Can an employer be liable for sexual harassment in the workplace or at work-related events such as a company party? The short answer is: ‘yes’. Under the new Lithuanian labour code (the Labour Code), employers must take measures to ensure that employees do not experience any form of harassment, including sexual harassment, and that nobody is told to discriminate. The Labour Code states that an employee who has complained about discrimination or is involved in a discrimination-related case must not be persecuted and must be protected against hostile behaviour and negative consequences. The Labour Code does not state directly that it is the employer’s duty to ensure that employees do not experience sexual harassment at work-related events organised by the company. However, considering that sexual harassment most often happens at work-related events, employers must take measures to prevent it.
The worst approach to sexual harassment is to ignore the problem and expect it to resolve itself. This can not only negatively affect a company’s reputation but may also have serious legal consequences. The risk is that an employee who experienced sexual harassment can take legal action not only against the harasser but also against the employer.
Why is implementing equal opportunities policy so important?
The Labour Code applicable as of 1 July 2017 states that every company with over 50 employees must adopt and announce principles for supervising and implementing an equal opportunities policy. Note that a policy declaring equal opportunities is not enough: a company must also introduce measures to secure equal opportunities. This means that the company must introduce methods that will be applied in particular situations or as a preventive tool.
This arrangement for implementing equal opportunities policy performs four main functions:
- Ensures active company involvement in protecting employees against harassment.
- A company accused of providing a detrimental working environment by an employee who experiences sexual harassment has a chance to prove that it has taken necessary measures to protect employees.
- The company avoids sanctions by the state labour inspectorate for failure to comply with the law (for failing to adopt compulsory internal documents).
- The company can prove that it has taken necessary measures to prevent harassment and so protect its reputation.
Organizations must educate employees and inform them about zero tolerance of sexual harassment and the consequences of such behaviour.

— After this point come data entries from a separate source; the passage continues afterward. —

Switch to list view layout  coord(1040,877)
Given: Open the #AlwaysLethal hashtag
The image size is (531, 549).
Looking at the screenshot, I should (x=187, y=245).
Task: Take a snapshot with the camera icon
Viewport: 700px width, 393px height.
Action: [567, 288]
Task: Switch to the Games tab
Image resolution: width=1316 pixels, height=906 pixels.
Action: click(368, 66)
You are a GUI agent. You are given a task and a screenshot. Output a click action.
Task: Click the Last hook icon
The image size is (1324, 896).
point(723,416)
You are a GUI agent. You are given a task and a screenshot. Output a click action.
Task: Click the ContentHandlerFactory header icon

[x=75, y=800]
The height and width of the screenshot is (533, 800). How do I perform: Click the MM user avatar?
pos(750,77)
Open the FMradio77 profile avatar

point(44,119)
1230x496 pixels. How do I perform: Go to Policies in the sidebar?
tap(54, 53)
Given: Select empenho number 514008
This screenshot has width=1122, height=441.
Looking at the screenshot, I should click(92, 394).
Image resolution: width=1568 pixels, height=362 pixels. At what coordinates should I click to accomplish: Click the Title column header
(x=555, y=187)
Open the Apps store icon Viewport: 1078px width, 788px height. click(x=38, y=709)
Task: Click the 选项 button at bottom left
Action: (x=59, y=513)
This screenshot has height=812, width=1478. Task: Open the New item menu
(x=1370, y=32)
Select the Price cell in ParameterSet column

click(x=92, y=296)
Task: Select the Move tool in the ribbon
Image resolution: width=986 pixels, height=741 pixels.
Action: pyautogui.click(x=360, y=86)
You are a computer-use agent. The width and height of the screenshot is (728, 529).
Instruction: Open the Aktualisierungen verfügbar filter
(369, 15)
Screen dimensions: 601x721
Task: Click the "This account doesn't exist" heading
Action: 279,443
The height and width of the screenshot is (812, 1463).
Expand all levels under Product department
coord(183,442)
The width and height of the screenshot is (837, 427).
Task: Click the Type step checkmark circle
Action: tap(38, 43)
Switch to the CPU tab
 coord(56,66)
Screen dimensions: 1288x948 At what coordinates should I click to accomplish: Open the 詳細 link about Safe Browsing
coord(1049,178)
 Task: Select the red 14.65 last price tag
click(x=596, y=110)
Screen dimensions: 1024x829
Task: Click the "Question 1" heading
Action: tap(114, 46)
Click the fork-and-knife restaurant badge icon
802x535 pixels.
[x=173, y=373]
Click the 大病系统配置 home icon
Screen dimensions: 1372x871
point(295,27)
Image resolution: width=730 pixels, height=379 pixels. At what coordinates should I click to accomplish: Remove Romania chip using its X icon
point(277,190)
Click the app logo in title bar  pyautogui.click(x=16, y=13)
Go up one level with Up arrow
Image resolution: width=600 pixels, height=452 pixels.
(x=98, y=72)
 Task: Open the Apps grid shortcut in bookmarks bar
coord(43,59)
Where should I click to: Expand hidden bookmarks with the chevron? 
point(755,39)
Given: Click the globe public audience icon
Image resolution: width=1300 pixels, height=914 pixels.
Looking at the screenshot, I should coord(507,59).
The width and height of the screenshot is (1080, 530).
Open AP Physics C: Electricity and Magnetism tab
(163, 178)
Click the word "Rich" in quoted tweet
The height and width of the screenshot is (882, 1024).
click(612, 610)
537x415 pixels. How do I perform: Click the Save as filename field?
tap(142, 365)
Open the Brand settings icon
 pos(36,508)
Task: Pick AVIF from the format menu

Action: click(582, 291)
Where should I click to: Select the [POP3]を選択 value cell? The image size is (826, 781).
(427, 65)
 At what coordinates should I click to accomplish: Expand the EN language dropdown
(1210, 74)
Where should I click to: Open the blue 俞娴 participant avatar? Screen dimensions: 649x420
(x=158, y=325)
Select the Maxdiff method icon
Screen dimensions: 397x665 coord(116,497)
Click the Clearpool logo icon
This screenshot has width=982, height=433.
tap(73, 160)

Experience shows that when measures are taken against harassers, they often use the excuse that they did not understand that the victim did not want their attention and that their flirting was falsely interpreted as harassment. If an organization can prove that it has informed employees that this kind of behaviour will not be tolerated, these arguments can be disproved.
Immediate response is essential
When the management of a company suspects or discovers sexual harassment, it must react immediately and start investigating. A rapid reaction often prevents further harassment and protects the victim (or victims) and helps maintain the company’s reputation.
Liability of employees reported for harassment
Employers must protect victims’ interests and introduce liability to the harasser. Very few companies are aware that the Labour Code treats sexual harassment as a gross violation of work responsibilities, allowing dismissal of employees found to be at fault without notice or severance payment. This practice is also well established in Latvia and Estonia, where strict sanctions are imposed on employees for sexual harassment in the workplace.